**BRIEF**
Omit the pictures and retype only the lines from the one containing "Jovencitas (302, 2099)" through the end of the listing, both ends included.

RECORDED DATA Start Marker

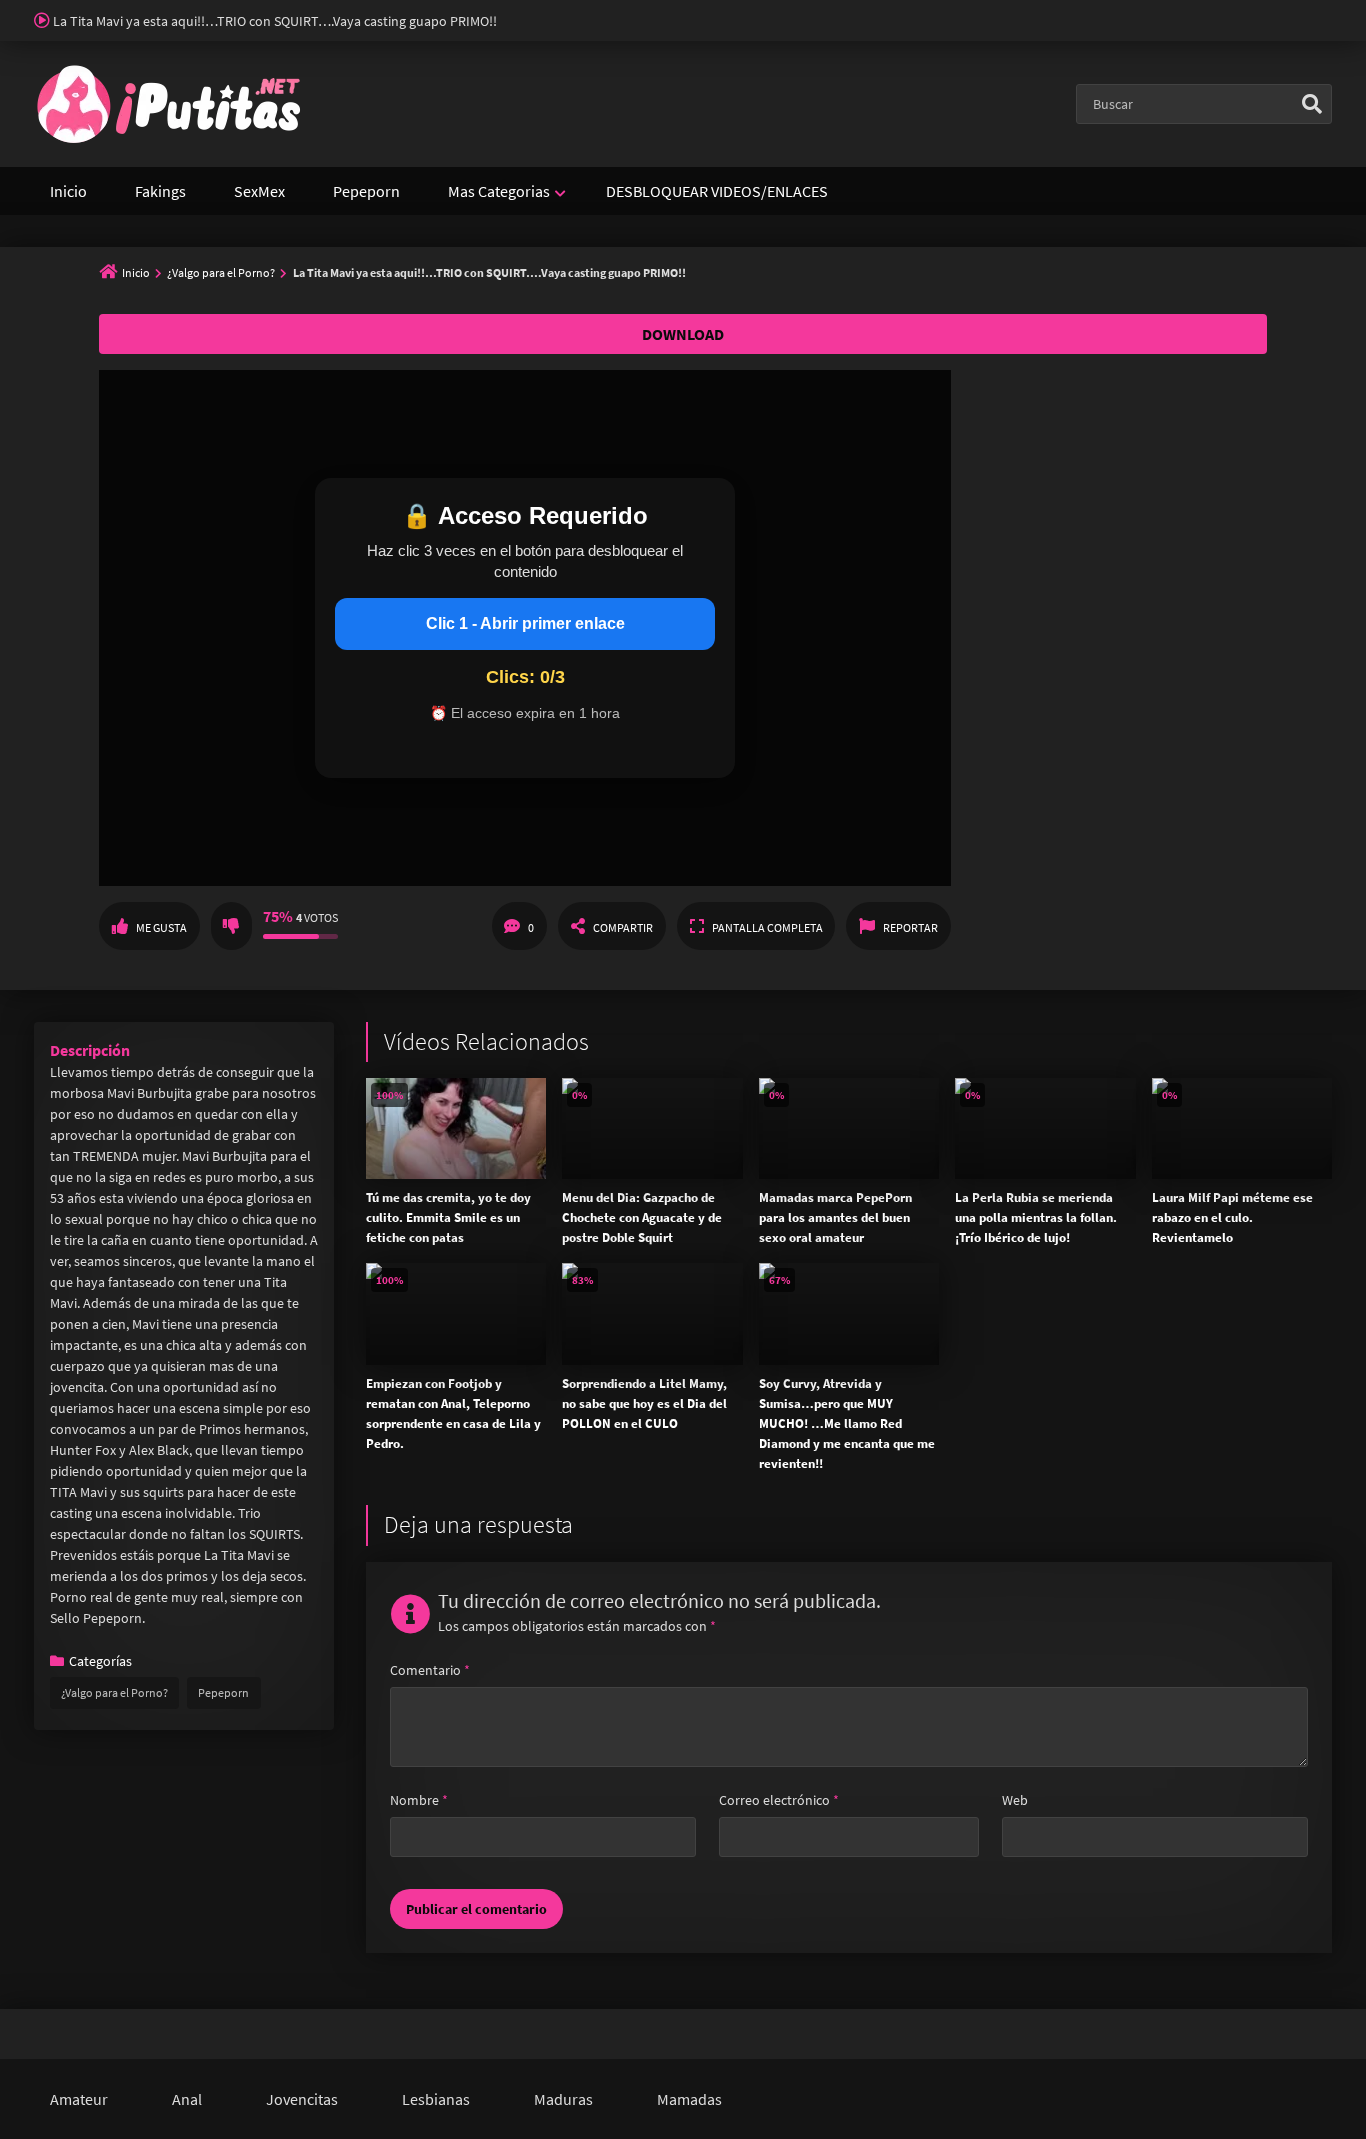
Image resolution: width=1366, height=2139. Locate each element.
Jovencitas (302, 2099)
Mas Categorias (499, 191)
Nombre (419, 1800)
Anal (187, 2099)
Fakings (160, 191)
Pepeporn (366, 191)
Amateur (79, 2099)
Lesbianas (436, 2099)
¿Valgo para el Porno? (221, 272)
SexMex (259, 191)
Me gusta (161, 927)
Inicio (68, 191)
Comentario (430, 1670)
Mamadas (689, 2099)
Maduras (563, 2099)
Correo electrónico (779, 1800)
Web (1015, 1800)
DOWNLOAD (683, 334)
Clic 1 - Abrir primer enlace (525, 623)
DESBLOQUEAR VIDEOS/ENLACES (717, 191)
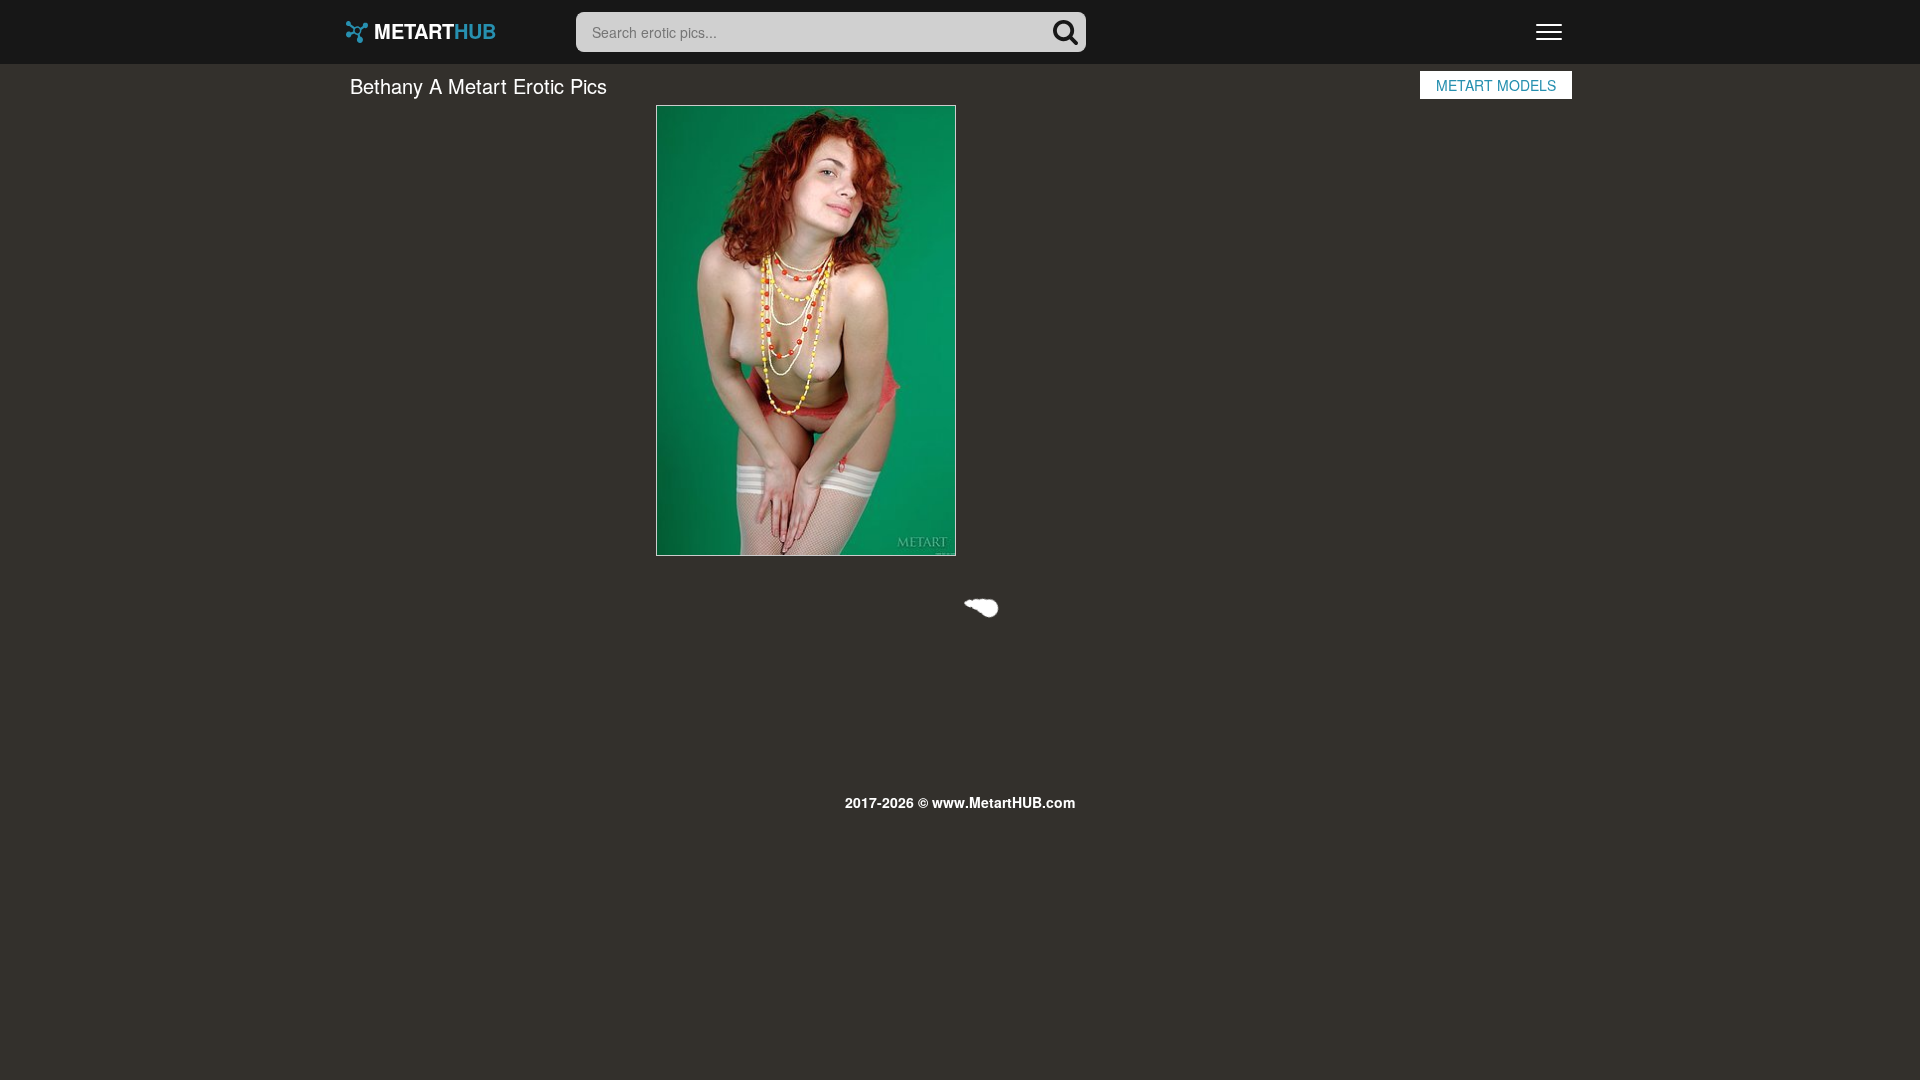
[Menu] (1549, 32)
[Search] (1066, 32)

RECORDED DATA End Marker

**OUTPUT FOR THIS EXERCISE**
Jovencitas (302, 2099)
Mas Categorias (499, 191)
Nombre (419, 1800)
Anal (187, 2099)
Fakings (160, 191)
Pepeporn (366, 191)
Amateur (79, 2099)
Lesbianas (436, 2099)
¿Valgo para el Porno? (221, 272)
SexMex (259, 191)
Me gusta (161, 927)
Inicio (68, 191)
Comentario (430, 1670)
Mamadas (689, 2099)
Maduras (563, 2099)
Correo electrónico (779, 1800)
Web (1015, 1800)
DOWNLOAD (683, 334)
Clic 1 - Abrir primer enlace (525, 623)
DESBLOQUEAR VIDEOS/ENLACES (717, 191)
[Menu] (1549, 32)
[Search] (1066, 32)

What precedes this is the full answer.